Meg Turville-Heitz is a doctoral candidate in the Department of Life Sciences Communication, focusing on public policy and science communications, internet mediated activism, and social movements surrounding natural resource use conflicts. Her current research involves a proposed taconite mine in northern Wisconsin. Meg’s interests are diverse, including a Masters degree in Anthropology, with a focus on archaeology, and an undergrad degree in Journalism and creative writing. Additional interests include applied instruction, science and technology literacy and ethics, and fiction writing.
Steven Bernard Zwickel teaches in the Technical Communication Program at the College of Engineering of the University of Wisconsin-Madison. He is the author of a college textbook on technical presentations and has taught classes at UW on technical writing, basic academic writing, document design, and teams in the engineering profession.
A native of New York City, Mr. Zwickel is a graduate of Binghamton University, where he majored in political science, and he has both a law degree (from Brooklyn Law School) and a Masters in social work (from the University of Wisconsin-Madison).

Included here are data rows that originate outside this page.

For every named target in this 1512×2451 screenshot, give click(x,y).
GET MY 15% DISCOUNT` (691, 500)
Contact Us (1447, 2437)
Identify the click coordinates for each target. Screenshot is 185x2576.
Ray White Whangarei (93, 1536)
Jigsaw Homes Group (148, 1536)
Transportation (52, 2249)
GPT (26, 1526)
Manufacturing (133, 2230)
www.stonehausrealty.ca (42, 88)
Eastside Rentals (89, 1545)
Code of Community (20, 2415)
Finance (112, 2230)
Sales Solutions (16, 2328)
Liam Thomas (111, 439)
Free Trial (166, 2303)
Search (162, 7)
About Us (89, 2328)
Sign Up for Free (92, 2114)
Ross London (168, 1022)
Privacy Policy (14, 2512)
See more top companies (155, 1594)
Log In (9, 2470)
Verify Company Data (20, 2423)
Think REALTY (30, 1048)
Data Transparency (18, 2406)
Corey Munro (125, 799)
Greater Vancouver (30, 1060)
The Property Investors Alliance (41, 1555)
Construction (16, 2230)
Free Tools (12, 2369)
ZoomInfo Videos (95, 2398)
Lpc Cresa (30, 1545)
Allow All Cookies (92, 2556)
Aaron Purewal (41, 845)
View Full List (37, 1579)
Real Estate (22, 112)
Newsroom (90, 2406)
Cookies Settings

He moved to Madison in 1976 to go to graduate school and liked it so much he stayed.
Before he joined the UW faculty, Mr. Zwickel worked in the printing industry and before that he was in social work. His experiences prepared him to write “All the Rage” about dealing with anger and two other books about interpersonal relations-one on dealing with anger, the other on coping with workplace stress. In recent years, Mr. Zwickel has spent time teaching in China. When they are not busy with their grandchildren, he and his wife enjoy traveling and have been to Eastern Europe, Spain, Morocco, Alaska, and the British Isles. The Zwickels have a beagle named Bogey. Mr. Zwickel’s hobbies include researching family history, taking photographs, and rooting for the Green Bay Packers.